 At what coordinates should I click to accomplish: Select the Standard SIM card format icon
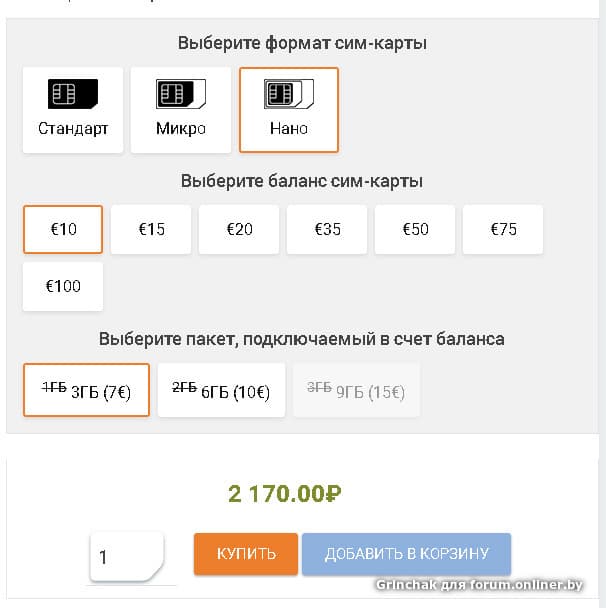pos(73,95)
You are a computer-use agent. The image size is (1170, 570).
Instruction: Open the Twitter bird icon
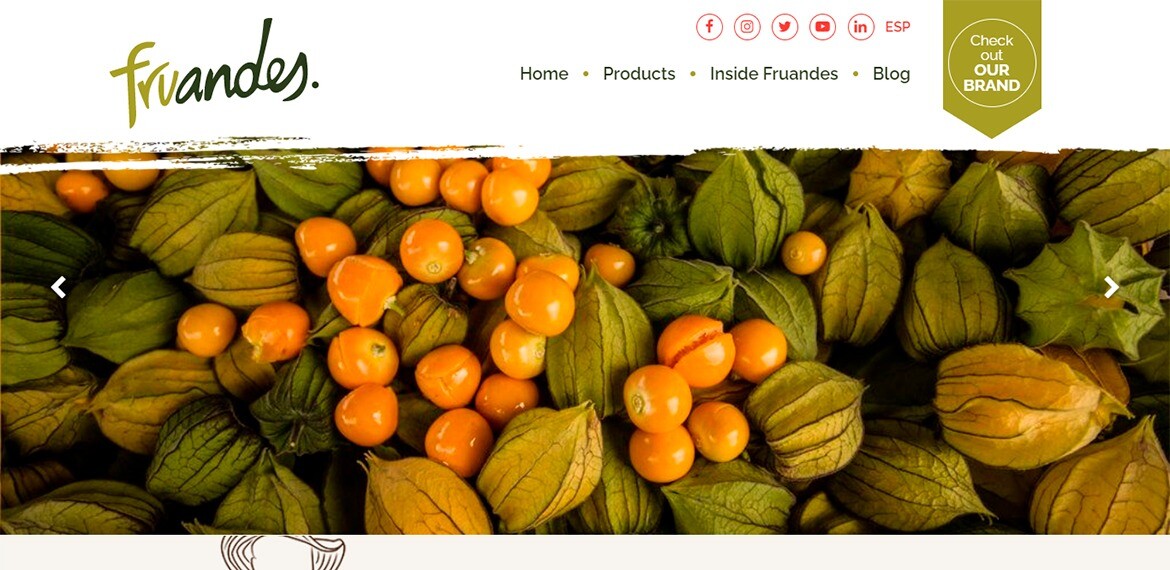785,27
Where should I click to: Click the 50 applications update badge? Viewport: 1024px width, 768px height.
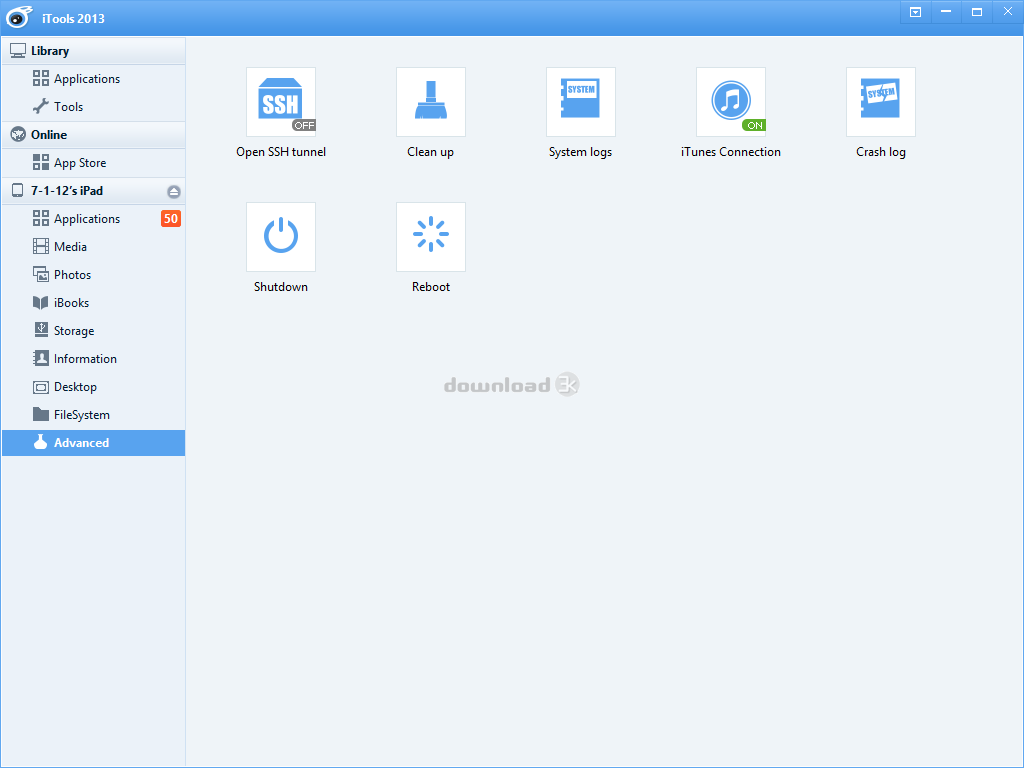[x=171, y=219]
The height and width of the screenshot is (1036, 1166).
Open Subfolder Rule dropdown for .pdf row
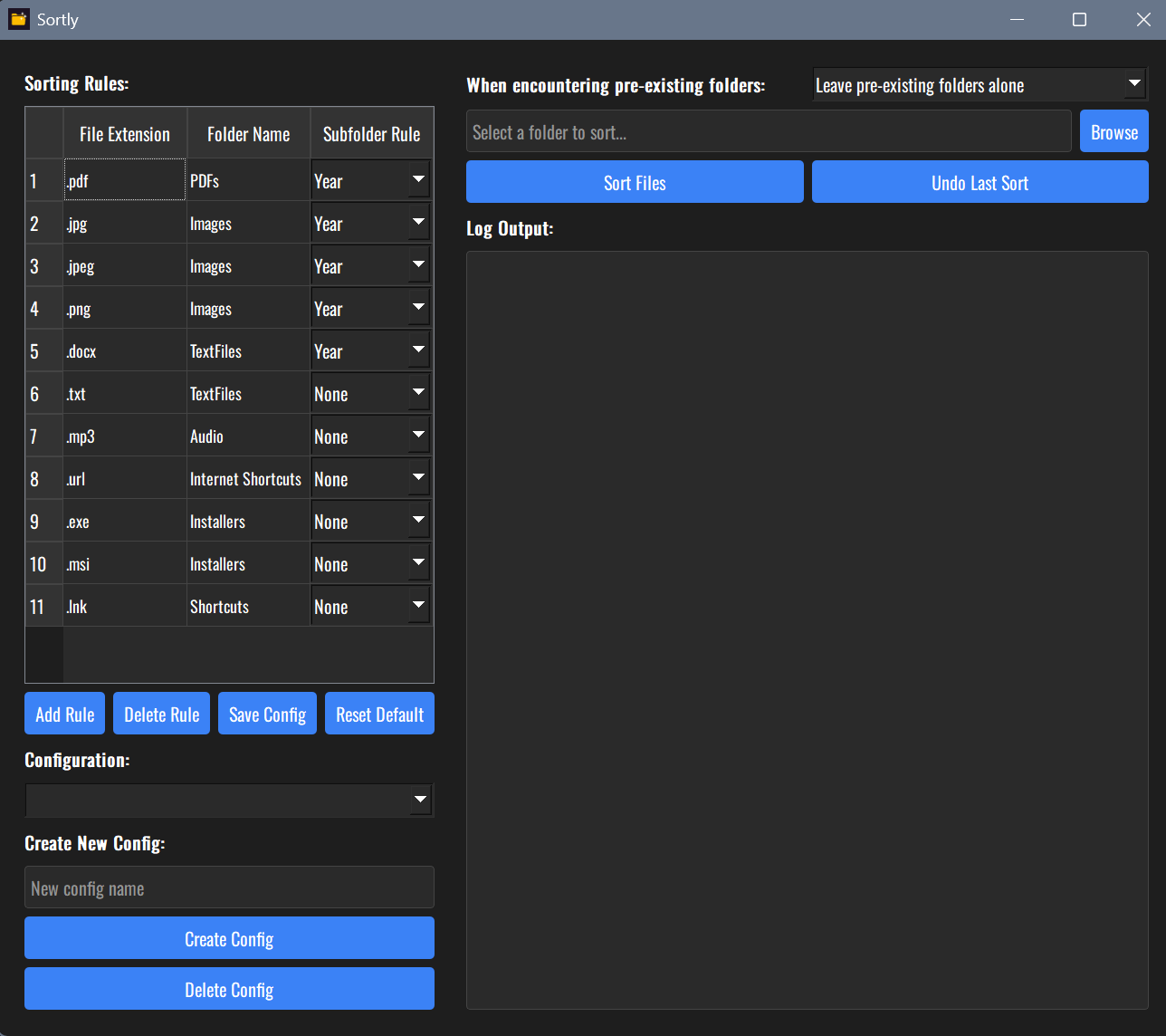[x=371, y=180]
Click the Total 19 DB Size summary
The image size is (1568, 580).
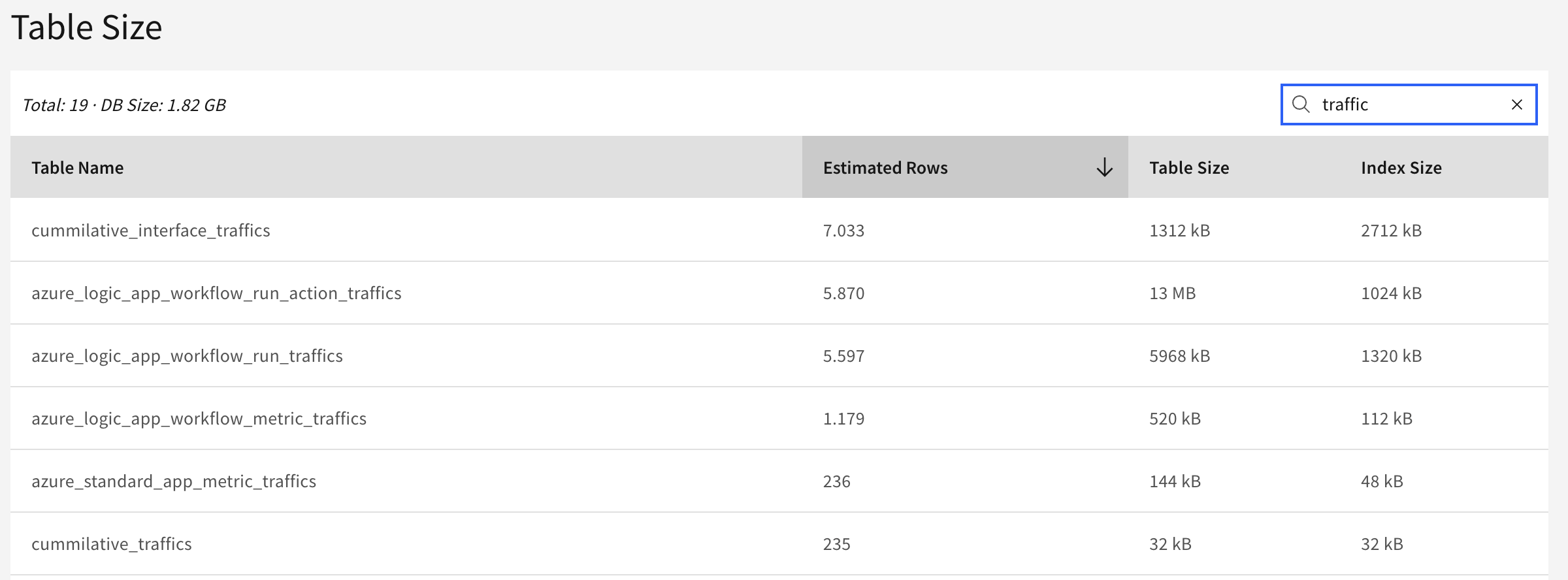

▬▬▬▬▬▬

> _Task brief_: The required output is every line of the data above, set down exactly and stripped of pictures.

> _Response below_:
 At what coordinates should I click to accomplish: Select the Standard SIM card format icon
pos(73,95)
You are a computer-use agent. The image size is (1170, 570).
Instruction: Open the Twitter bird icon
785,27
Where should I click to: Click the 50 applications update badge? Viewport: 1024px width, 768px height.
[x=171, y=219]
The height and width of the screenshot is (1036, 1166).
Open Subfolder Rule dropdown for .pdf row
[x=371, y=180]
Click the Total 19 DB Size summary
The image size is (1568, 580).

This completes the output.